Hosted by Jason Shepherd, VP of Ecosystem at ZEDEDA, the panelists included  Rob Tiffany, VP and Head of IoT Strategy at Ericsson, and Aaron Allsbrook, Founder and CTO of ClearBlade. The event "pit" the two against each other as they answered questions regarding the current and future state of digital twin technology.

Shepherd, himself a pioneer in IoT and edge computing, opened the discussion with a simple question, asking the two panelists for their definition of a Digital Twin.

"I specifically have looked for definitions, and I like Deloitte's take," said Allsbrook. "Deloitte describes the edge as an evolving digital profile with historical and current behavior of a physical object or process that ultimately optimizes business processes."

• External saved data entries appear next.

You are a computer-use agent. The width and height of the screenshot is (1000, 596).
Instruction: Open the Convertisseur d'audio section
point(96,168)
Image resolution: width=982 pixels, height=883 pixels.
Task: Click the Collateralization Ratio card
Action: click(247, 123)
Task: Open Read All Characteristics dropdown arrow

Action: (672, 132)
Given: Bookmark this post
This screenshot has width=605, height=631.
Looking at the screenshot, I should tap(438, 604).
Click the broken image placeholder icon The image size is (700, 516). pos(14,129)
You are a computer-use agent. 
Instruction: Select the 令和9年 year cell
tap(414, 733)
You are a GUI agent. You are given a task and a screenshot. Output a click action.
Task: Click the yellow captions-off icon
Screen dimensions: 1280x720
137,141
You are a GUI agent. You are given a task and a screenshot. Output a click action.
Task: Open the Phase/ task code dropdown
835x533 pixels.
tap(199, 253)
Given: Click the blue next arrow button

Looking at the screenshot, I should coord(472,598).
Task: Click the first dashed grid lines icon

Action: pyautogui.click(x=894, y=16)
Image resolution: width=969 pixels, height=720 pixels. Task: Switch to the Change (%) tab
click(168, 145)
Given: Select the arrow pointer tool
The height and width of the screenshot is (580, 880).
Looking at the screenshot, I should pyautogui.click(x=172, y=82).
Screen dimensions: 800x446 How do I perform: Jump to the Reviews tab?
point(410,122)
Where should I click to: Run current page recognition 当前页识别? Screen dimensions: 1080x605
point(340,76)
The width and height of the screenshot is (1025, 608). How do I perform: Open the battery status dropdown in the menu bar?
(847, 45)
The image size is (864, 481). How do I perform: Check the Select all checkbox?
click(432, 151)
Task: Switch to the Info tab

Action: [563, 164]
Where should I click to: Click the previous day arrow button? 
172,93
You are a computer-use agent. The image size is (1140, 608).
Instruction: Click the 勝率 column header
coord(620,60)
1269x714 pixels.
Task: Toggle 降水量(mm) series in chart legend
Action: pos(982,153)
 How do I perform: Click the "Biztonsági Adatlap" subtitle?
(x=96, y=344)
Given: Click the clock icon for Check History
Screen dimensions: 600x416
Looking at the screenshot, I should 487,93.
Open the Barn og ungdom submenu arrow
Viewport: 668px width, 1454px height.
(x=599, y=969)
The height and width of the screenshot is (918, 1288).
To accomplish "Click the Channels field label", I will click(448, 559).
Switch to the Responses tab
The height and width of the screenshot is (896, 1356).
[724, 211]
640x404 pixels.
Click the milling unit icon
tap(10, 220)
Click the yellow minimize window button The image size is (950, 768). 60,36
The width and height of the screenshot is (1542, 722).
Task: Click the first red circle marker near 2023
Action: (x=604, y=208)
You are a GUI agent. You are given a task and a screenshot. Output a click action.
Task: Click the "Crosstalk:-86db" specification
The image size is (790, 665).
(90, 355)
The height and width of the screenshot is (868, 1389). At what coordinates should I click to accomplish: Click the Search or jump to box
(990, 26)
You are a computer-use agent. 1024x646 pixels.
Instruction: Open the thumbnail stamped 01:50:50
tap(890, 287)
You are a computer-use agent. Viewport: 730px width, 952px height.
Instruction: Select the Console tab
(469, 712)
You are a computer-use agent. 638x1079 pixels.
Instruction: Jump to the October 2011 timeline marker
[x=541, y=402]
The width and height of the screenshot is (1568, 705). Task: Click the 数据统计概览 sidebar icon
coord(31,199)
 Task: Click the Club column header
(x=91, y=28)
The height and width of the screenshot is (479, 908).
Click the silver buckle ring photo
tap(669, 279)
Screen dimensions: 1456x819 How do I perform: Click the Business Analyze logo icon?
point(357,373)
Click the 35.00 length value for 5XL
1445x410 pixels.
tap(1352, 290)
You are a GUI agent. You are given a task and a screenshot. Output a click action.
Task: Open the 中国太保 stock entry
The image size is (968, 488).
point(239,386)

"The reason we call it a Digital Twin is that the digital version reflects the performance of a physical thing," said Tiffany. "It's a car. It's a machine that makes other machines. It's a plane. It's a jet engine. It's got a lot of attributes and properties, with a digital version of that same thing, with rows and columns of data, renderings, and scenarios."

With those definitions in place, Shepherd immediately turned the discussion towards the future, asking the panelists if they thought Digital Twins in the future would rely more on physical (e.g., IoT telemetry) or synthetic (e.g., simulated via CAD) data.

"Synthetic data will absolutely be part of it because it will come from these other types of raw sensors, video, and audio and spectrum and such," said Allsbrook, taking the first round. "But in general, if it goes into all synthetic data that's purely generated, I feel like we've lost the spirit again, other than maybe validating some product kind of capability."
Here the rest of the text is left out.